震災を象徴する松の木にも、11年の間に変化があった。
こちらは2022年8月12日に、ツイッターユーザーの「うがいし手洗いするおいでよ岩手」(@oiwate、以下「おいでよ岩手」)さんが投稿した1枚。同月上旬、岩手・陸前高田市の「奇跡の一本松」周辺を写したものだ。
奇跡の一本松とは、東日本大震災の津波で約7万本あったとも言われる松がほとんど流されてしまった高田松原で、唯一耐え残った松の木のこと。
海水により深刻なダメージを受け、2012年5月に枯死が確認されたものの、その後はモニュメントとして大切に保存されている。
たった1本だけ取り残され、長い間ひとりぼっちの日々を送っていた奇跡の一本松。でも、今はもう違う。「おいでよ岩手」さんは、写真にこんな呟きを添えている。
「一本松が一人ぼっちじゃなくなりつつあるんだ見て」
兄弟たちが近くにいる
写真には、奇跡の一本松の近くに小さな松が複数生えている様子が収められている。まるで奇跡の一本松に仲間がいるようだ。
松たちは一体何なのだろうか。疑問に思ったJタウンネット記者は8月24日、陸前高田市を取材。応じた都市計画課の職員は、次のように説明した。
「周囲の松は奇跡の一本松の後継樹です。奇跡の一本松が生きている頃から接ぎ木などをして育てたものを植樹したものなんです」
奇跡の一本松の周囲にあるのは、その遺伝子を引き継いだ松。「簡単に言うと、きょうだいみたいなものですね」と職員は語る。
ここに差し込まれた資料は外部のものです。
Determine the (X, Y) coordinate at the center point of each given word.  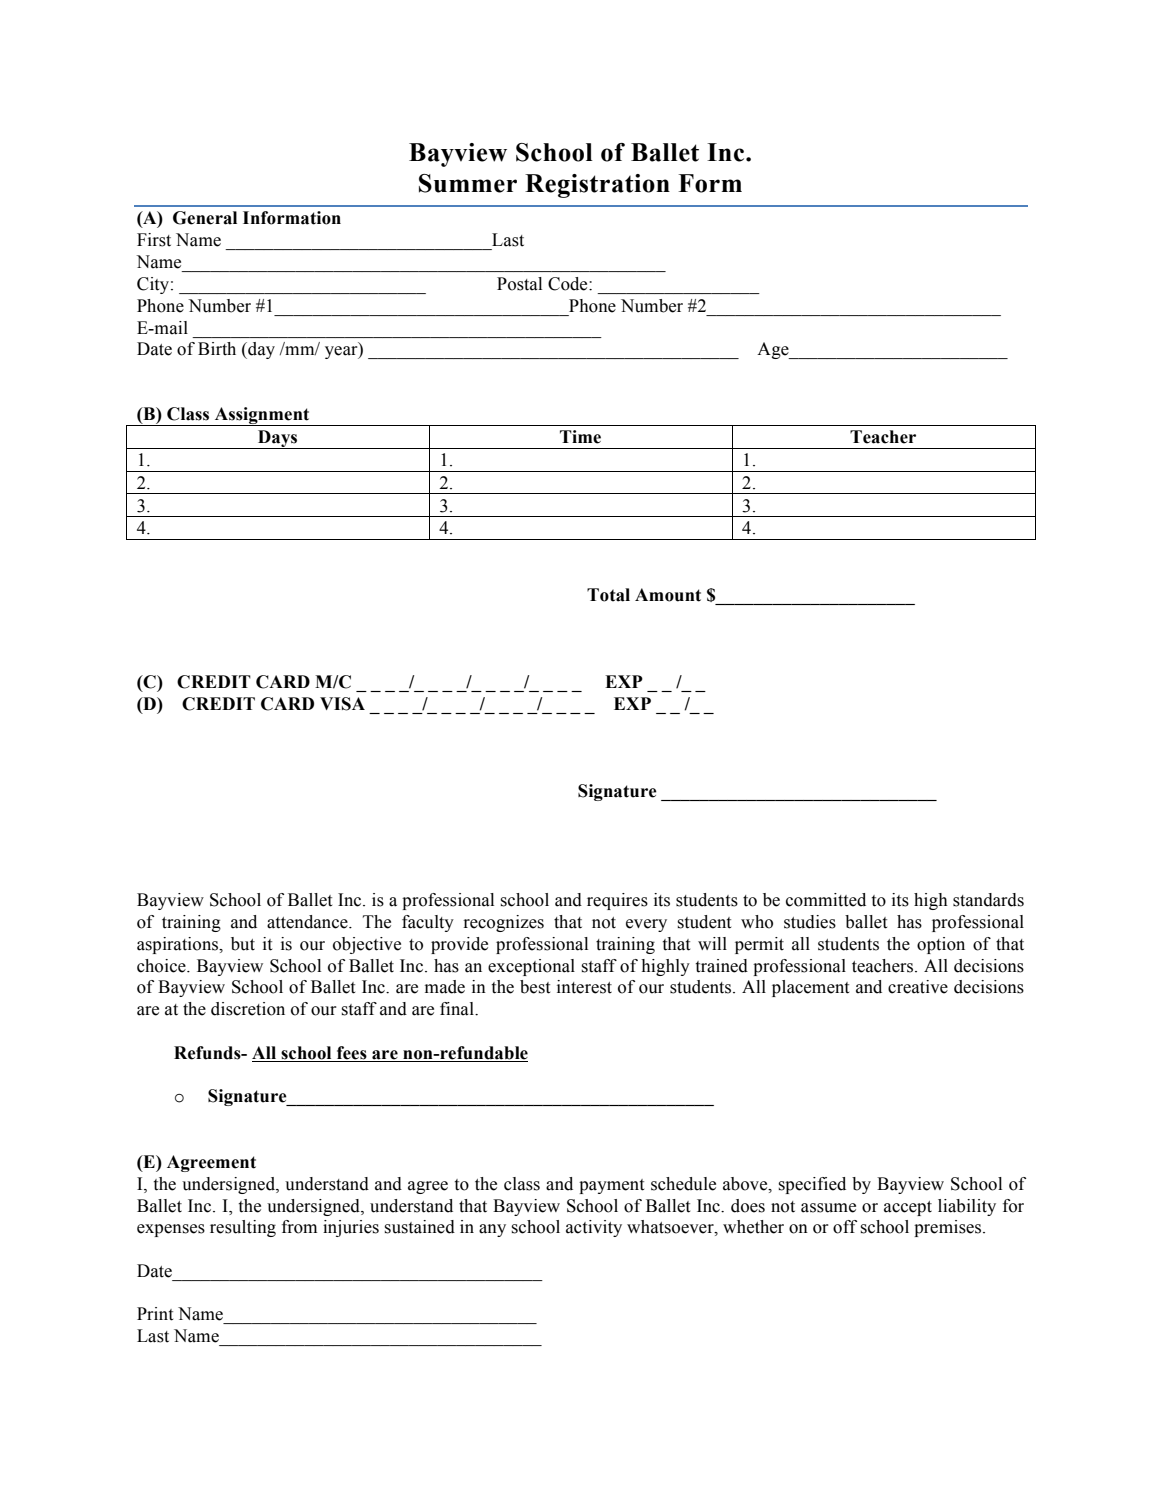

その兄弟たちを育てたのは住友林業(東京都千代田区)。19年9月24日付のプレスリリースによると、同社は震災直後から奇跡の一本松の後継樹育成を試み11年に「接ぎ木」と植物を種から育てる「実生(みしょう)」による苗木増殖に成功。その後育った後継樹3本が19年9月、陸前高田市に植樹された。
それから3年。彼らは長兄が見守る中で成長を続けている。
時間をかけて再生していく
そして、奇跡の一本松のそば以外でも、新たな動きがある。
津波によってほとんどが流された高田松原の松林は、約350年前から先人たちが植林を行い、市民の手で守り育ててきた誇り。いま、その再生が始まっているのだ。
岩手県とNPO法人「高田松原を守る会」が主体となり、17年から本格的に高田松原に松を植え始めた。そして、21年5月に4万本の植樹が完了している。
「今では高いもので1メートルまで成長した松もあります。
ただ、道のりは長いです。元の高田松原の姿を取り戻すには40~50年かかるとも言われています」(高田市都市計画課の職員)
奇跡の一本松の後継樹に、4万本の若い木が作る松林。景勝地として名高かった高田松原は、再びその場所で新たに育ち始めている。